The same linked list is more rigorously represented as a structure containing a start pointer to a node and subsequent nodes are referenced by a field of the previous node, as in figure 3, at the cost of revealing more implementation details. This removes the confusion of what the second cell of each two-cell references in the figure 2. The value of each node can also be written more compactly inside the first two cell.

In short, there are practical reasons to model a whole linked list as a data type in its own right and there are different stylistic approaches to illustrating linked lists, evident in figures 2 and 3.

In keeping with the inductive type definition, it is unnecessary to illustrate both nodes and a dedicated list object. It is still possible to write a linked list implementation where the only user defined type is a node.

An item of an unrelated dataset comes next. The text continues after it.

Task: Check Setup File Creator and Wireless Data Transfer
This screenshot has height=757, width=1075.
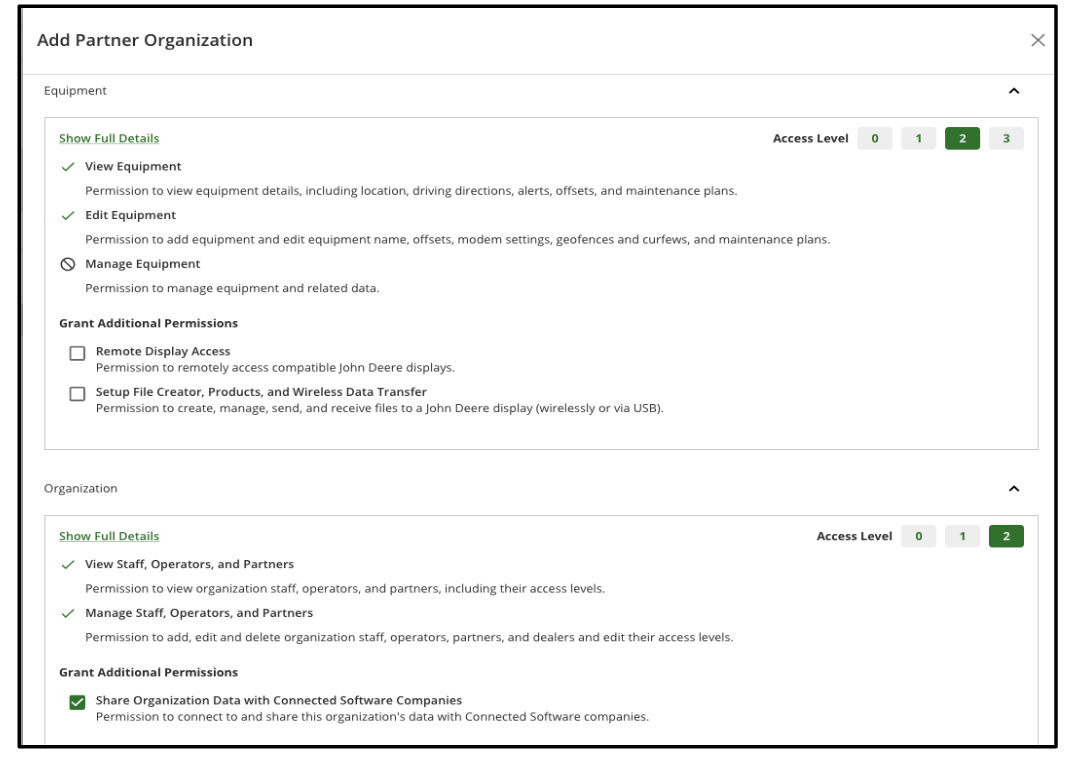Action: coord(77,394)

It is useful to have a separate linked list type to store additional metadata about the list such as size or tail pointers in the case of a queue. In either case, such a type can be abstracted away and it is assumed there is some reference to the first node somewhere in the program when a linked list is expressed as a simple collection of nodes.

As an example of a linked list variation, the last node may reference the first node, the same as the start pointer. Some program may need to begin performing an operation at some arbitrary point within the list, other than the first element, in which case this change is helpful. This is called a circular linked list.

A queue is a linked list with an additional two-cell pointing to the front and rear nodes.

A node could contain a pointer for the next and previous nodes, called a doubly-linked or double linked list. If the list additionally implements the circular property, it can behave as a queue (the rear pointer is the previous node of the start).

Dynamic Arrays

An array is allocated once with a given size. An array is an ideal container type, if the data to be stored is of the same form and the quantity of data is know at compile time. If the maximum size of a data structure required to store some elements is not known at compile time, it is still possible to use an array with some additional caveats. An array capable of growing in this way is known as a dynamic array or array list.

Array size is a type of program invariant, although an array list is characterised by two variables: the current maximum capacity of the array and the size or number of elements. Insertion when size is less than capacity is \(O(1)\). Insertion when size is equal to capacity is of order \(O(n)\), the array must be reallocated to make space for more elements. Figure 7 depicts the growth of a dynamic array, reallocation is indicated with an arrow.

Using an array to implement a data structure has the potential to make insert/remove/access operations faster, although there are drawbacks with this approach. For any data structure that is allocated at a given size, such as an array, it is possible the data structure becomes full, this condition needs to be handled. Array lists can have worse space complexity if more space than is required is allocated and under certain conditions the time complexity of an operation may be worse, such as the reallocation of memory.